Torpig, also known as Mebroot or Sinowal was discovered in October 2008 by RSA after 3 years of successful operation without detection, at that time RSA guys estimated that around 500,000 financial accounts were compromised. The main focus of Torpig is the user's financial information.

Researchers from University of California, Santa Barbara revealed details on taking over Torpig botnet for 10 days in January/February 2009.

Takeover Process:
- Torpig is using domain flux, so sinkholing the connection from bots to C&C server allowed them to take over the botnet C&C.
- In cooperation with domain registrar, they managed to map the C&C domain to a machine controlled by the researchers.

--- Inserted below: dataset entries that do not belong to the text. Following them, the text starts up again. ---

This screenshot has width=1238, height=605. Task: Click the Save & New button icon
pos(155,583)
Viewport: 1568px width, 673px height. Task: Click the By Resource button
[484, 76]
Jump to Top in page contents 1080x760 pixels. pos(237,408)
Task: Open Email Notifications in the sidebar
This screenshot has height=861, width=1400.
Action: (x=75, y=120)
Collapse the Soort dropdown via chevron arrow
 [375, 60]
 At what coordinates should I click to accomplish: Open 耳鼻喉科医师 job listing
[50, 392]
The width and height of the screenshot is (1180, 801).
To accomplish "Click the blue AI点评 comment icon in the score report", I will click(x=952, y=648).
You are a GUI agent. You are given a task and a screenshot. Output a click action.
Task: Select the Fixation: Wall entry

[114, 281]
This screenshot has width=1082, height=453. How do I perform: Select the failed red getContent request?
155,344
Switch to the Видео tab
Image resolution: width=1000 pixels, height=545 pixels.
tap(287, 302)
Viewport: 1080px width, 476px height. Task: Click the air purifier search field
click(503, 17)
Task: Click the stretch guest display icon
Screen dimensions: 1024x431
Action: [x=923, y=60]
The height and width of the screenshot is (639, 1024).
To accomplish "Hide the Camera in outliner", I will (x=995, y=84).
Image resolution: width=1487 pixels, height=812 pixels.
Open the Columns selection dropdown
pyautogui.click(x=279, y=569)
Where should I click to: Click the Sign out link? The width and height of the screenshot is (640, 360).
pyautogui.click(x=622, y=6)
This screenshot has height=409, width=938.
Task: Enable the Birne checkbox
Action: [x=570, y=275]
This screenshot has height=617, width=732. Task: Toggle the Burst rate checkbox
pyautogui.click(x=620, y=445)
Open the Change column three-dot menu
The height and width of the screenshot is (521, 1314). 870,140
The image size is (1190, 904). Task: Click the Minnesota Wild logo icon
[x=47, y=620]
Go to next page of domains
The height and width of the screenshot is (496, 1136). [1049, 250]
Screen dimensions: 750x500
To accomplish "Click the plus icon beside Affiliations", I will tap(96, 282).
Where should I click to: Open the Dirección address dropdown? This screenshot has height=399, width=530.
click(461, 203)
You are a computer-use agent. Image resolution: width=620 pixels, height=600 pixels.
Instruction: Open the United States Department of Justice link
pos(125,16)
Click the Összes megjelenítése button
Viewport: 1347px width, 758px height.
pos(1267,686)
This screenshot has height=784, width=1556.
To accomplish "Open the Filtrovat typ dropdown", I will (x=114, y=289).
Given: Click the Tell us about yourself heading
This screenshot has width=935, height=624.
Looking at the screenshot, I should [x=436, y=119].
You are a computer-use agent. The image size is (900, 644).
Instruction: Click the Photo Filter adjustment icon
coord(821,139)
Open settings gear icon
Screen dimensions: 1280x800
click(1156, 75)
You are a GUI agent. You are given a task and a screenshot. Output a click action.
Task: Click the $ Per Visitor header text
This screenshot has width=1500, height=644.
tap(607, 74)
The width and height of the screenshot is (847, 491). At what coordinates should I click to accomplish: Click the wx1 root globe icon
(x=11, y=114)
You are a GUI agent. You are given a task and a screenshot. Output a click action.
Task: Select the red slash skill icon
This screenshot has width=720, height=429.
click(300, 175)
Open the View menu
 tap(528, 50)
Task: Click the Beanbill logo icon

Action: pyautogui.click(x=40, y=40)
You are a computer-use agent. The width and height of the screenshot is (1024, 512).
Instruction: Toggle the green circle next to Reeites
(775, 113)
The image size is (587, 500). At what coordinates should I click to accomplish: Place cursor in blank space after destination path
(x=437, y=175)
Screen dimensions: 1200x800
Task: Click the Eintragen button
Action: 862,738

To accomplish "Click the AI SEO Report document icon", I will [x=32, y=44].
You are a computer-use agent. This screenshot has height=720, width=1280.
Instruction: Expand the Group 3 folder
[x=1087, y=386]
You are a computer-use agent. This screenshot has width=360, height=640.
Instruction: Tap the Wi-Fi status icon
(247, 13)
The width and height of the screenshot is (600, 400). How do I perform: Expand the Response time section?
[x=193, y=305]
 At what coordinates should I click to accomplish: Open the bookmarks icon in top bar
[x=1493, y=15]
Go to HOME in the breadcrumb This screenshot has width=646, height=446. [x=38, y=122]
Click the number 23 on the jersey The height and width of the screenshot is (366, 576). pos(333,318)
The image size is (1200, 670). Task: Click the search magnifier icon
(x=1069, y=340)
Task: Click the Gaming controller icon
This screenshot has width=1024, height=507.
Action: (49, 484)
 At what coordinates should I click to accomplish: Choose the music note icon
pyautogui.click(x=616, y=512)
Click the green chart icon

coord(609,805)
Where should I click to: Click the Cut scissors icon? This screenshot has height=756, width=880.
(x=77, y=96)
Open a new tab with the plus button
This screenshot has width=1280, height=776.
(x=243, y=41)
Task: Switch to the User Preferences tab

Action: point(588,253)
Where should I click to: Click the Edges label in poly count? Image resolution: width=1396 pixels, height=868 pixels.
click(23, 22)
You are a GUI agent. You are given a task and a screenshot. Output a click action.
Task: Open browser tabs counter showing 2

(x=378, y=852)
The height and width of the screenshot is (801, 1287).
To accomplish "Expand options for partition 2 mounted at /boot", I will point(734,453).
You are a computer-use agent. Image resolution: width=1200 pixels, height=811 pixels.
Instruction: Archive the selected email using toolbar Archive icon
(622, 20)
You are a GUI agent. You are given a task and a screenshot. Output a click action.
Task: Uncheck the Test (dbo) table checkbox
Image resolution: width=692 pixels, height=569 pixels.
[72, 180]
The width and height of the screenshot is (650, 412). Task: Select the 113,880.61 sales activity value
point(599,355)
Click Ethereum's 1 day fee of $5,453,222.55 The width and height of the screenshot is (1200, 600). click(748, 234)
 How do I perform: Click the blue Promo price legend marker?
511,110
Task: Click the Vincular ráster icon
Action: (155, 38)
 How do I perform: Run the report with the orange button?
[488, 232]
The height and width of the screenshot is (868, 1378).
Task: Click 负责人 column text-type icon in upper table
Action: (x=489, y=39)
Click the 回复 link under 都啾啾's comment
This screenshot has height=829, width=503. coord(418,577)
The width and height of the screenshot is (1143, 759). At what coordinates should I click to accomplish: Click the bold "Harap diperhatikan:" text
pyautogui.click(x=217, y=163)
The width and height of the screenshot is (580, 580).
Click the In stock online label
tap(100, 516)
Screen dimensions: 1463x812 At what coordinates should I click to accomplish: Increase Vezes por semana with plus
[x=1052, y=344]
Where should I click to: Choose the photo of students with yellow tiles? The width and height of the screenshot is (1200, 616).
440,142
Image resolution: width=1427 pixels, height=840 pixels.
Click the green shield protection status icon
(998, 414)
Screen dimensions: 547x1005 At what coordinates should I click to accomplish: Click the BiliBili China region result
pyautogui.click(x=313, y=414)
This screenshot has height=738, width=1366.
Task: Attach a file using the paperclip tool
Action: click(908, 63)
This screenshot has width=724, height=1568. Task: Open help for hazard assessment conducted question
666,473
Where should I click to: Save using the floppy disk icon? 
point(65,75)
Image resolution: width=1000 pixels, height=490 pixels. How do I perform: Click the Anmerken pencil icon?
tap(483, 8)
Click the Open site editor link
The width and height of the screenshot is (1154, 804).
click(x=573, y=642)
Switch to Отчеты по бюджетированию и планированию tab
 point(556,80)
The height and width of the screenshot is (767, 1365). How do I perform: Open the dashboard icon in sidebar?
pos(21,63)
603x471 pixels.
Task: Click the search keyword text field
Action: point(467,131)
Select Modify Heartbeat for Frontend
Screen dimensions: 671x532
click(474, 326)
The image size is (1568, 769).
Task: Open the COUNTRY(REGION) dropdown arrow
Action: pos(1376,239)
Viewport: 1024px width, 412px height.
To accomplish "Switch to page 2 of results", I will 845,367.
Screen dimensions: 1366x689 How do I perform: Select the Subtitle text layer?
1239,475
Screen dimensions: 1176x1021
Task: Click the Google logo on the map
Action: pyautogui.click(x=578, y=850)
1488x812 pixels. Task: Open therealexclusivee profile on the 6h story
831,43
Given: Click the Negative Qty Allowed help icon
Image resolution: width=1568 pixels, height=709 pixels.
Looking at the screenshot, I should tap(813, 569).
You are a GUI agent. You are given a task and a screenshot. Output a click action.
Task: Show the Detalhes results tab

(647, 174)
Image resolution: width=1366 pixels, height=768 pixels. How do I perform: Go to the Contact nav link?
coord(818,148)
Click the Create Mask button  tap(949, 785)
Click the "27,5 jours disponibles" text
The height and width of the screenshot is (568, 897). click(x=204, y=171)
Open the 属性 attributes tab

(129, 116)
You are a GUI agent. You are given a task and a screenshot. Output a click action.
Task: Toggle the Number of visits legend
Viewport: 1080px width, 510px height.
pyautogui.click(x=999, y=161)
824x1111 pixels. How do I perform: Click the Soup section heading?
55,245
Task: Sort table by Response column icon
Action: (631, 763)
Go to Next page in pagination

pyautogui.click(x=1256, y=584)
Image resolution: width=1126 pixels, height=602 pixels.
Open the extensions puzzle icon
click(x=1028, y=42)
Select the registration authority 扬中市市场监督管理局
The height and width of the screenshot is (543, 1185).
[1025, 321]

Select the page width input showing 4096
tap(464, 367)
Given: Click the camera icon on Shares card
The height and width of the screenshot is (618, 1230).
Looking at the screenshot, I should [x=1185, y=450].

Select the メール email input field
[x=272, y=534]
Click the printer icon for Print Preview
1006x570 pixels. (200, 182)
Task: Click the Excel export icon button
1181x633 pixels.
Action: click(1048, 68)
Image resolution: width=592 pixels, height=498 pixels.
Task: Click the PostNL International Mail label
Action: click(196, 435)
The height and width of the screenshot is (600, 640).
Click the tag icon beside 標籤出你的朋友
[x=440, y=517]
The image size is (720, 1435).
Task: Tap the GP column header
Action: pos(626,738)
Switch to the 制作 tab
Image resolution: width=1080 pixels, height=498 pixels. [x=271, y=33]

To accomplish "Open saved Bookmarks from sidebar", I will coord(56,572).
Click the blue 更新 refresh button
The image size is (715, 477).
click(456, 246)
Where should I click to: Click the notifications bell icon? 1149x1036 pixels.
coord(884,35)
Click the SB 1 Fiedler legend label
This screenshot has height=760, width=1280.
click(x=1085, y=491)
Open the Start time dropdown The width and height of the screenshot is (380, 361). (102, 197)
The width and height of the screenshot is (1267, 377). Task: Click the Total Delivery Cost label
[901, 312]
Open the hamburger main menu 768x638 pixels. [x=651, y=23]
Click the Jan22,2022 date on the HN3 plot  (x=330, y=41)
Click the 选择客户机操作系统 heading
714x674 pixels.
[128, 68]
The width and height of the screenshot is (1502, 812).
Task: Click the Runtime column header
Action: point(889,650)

Botnet Operation Observation:
- Every 20 min. the infected machine will send the C&C server all captured information using HTTP obfuscated with XOR and base64 encoding.
- C&C server reply can be a new configuration file with new communication parameters, this commands are obfuscated using XOR-11 encoding
- Each bot uses a domain generation algorithm (DGA) to compute a list of domain names
- The Torpig authors did not register all the domains in advance, which allows the researchers to take control of it.
- 22% if infected hosts are corporate
- Botnet size is more than 180,000 machines
- Torpig also operate Socks and HTTP proxies on the infected machine
- Profit of Torpig operator is ranging from 83K-8M US$ just in 10 days of activity !!

More details can be found here.

Sunday, May 3, 2009

Hardning VMWare

This blog entry is about hardning the vmx file of a vmware virtual machine, to lock down the communication between the host and the guest OS, the parameters are mainly for ESX host.